Quarto passo — L’azione risarcitoria. Accertata la violazione — sia in via amministrativa dal Garante, sia autonomamente in sede giudiziale — il paziente può agire per il risarcimento del danno ai sensi dell’art. 82 GDPR, secondo i principi generali già illustrati nell’articolo #17 di questa serie: occorre allegare e provare le concrete conseguenze pregiudizievoli subite — timore per la divulgazione della propria condizione di salute, ansia, disagio relazionale o professionale — non essendo sufficiente invocare la mera violazione in sé.
Quinto passo — Per gli enti sanitari: la revisione dei profili di accesso. Le strutture sanitarie, alla luce del piano ispettivo 2026, dovrebbero procedere a una revisione sistematica dei propri profili di accesso ai sistemi clinici, verificando la loro effettiva granularità (accesso limitato al personale realmente coinvolto in ciascun percorso di cura), l’esistenza di sistemi di tracciamento completo, e la predisposizione di meccanismi di alert automatico per gli accessi anomali — elementi che, come dimostra la prassi sanzionatoria, costituiscono oggi il principale banco di prova degli accertamenti del Garante.
CONSIDERAZIONI FINALI
Il contenzioso in materia di dati sanitari presenta una caratteristica che lo distingue nettamente da altri ambiti della protezione dei dati personali: la violazione più frequente non deriva da un attacco informatico esterno sofisticato, ma da una carenza organizzativa interna — la mancata configurazione di profili di accesso adeguatamente differenziati — che consente a chi già opera legittimamente all’interno della struttura sanitaria di accedere a informazioni che non gli competono.
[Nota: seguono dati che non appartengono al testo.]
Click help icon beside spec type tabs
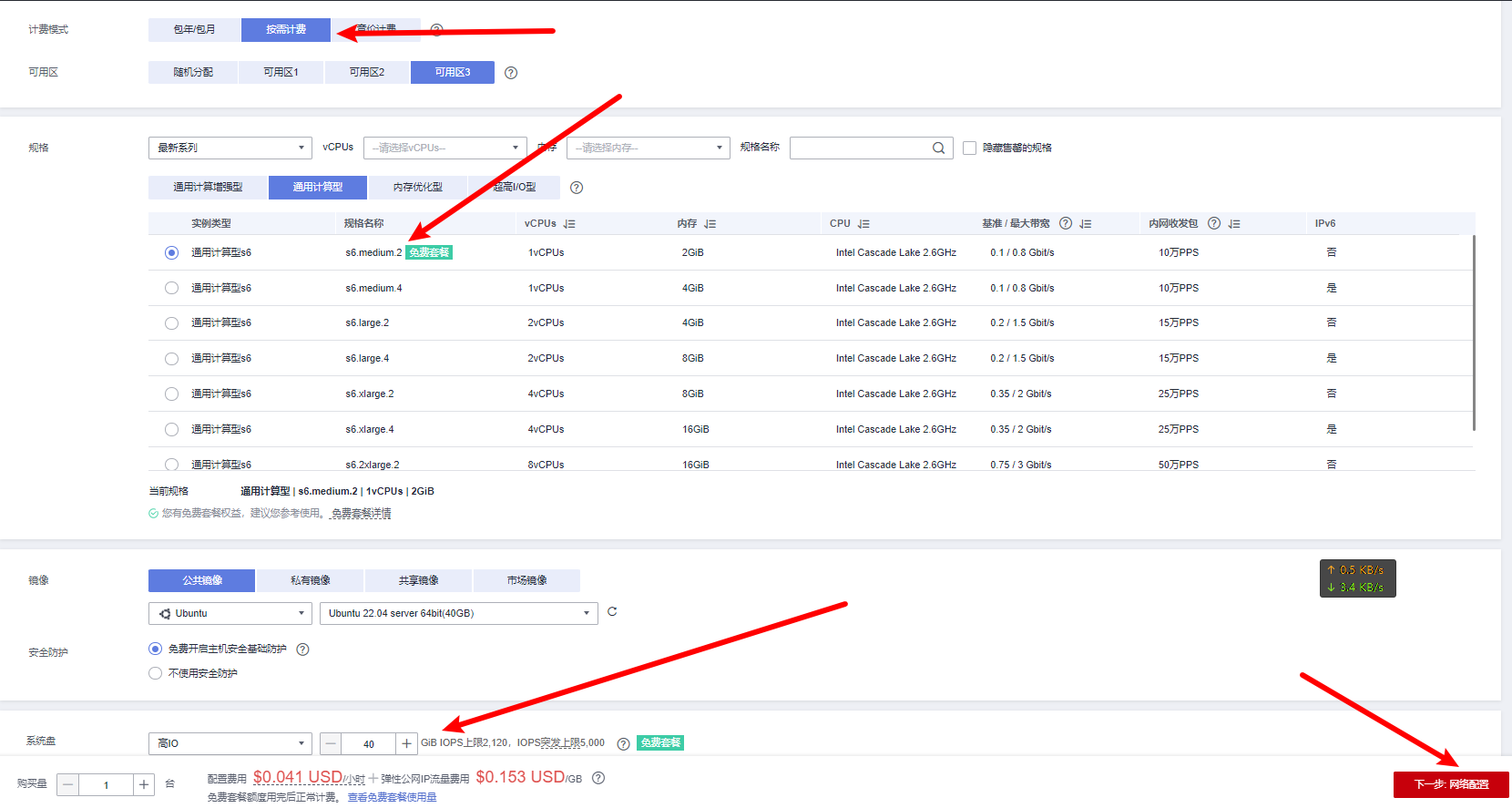 tap(577, 188)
È una circostanza che dovrebbe indurre le strutture sanitarie a investire con priorità proprio su questo fronte, spesso sottovalutato rispetto alla pur necessaria protezione perimetrale contro le minacce esterne.
Il precedente della sentenza del Tribunale di Firenze, che ha ridotto la sanzione irrogata dal Garante, apre inoltre una prospettiva di crescente interesse: il sindacato giudiziale sulla proporzionalità delle sanzioni in materia di dati sanitari, finora relativamente raro nella prassi italiana, potrebbe conoscere uno sviluppo più significativo nei prossimi anni, mano a mano che le strutture sanitarie sanzionate — pubbliche e private — sceglieranno con maggiore frequenza la via dell’opposizione, anziché accettare passivamente il quantum determinato dall’Autorità.
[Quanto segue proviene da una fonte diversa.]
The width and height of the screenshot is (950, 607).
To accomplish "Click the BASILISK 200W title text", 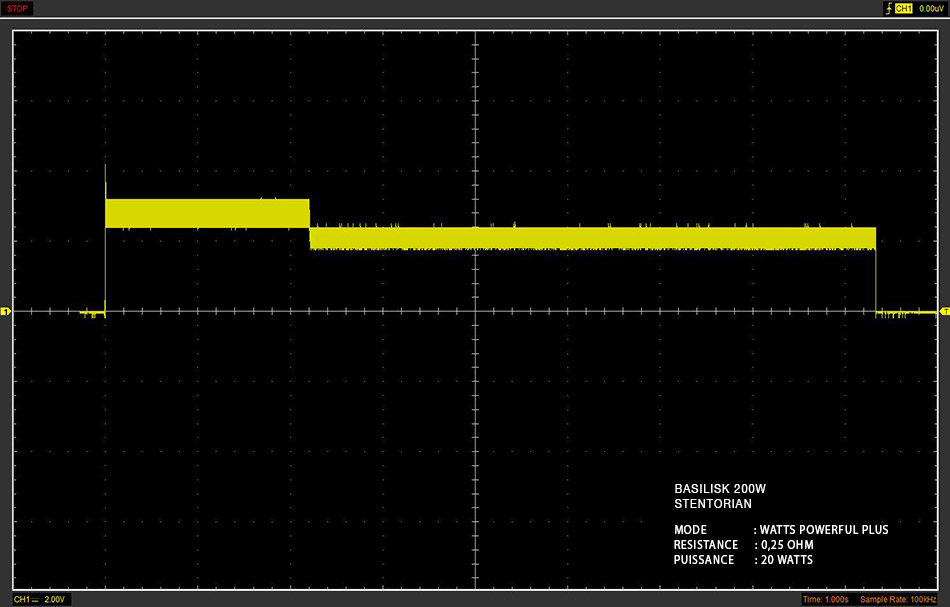I will click(x=720, y=488).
Per il paziente, infine, il messaggio pratico è che gli strumenti di autotutela esistono e sono concretamente accessibili: la consultazione periodica dei log di accesso al proprio Fascicolo Sanitario Elettronico — un gesto che richiede pochi minuti — resta lo strumento più efficace per intercettare tempestivamente un trattamento illecito dei propri dati più intimi, e per attivare, quando necessario, la macchina di tutela amministrativa e giudiziaria che l’ordinamento mette a disposizione.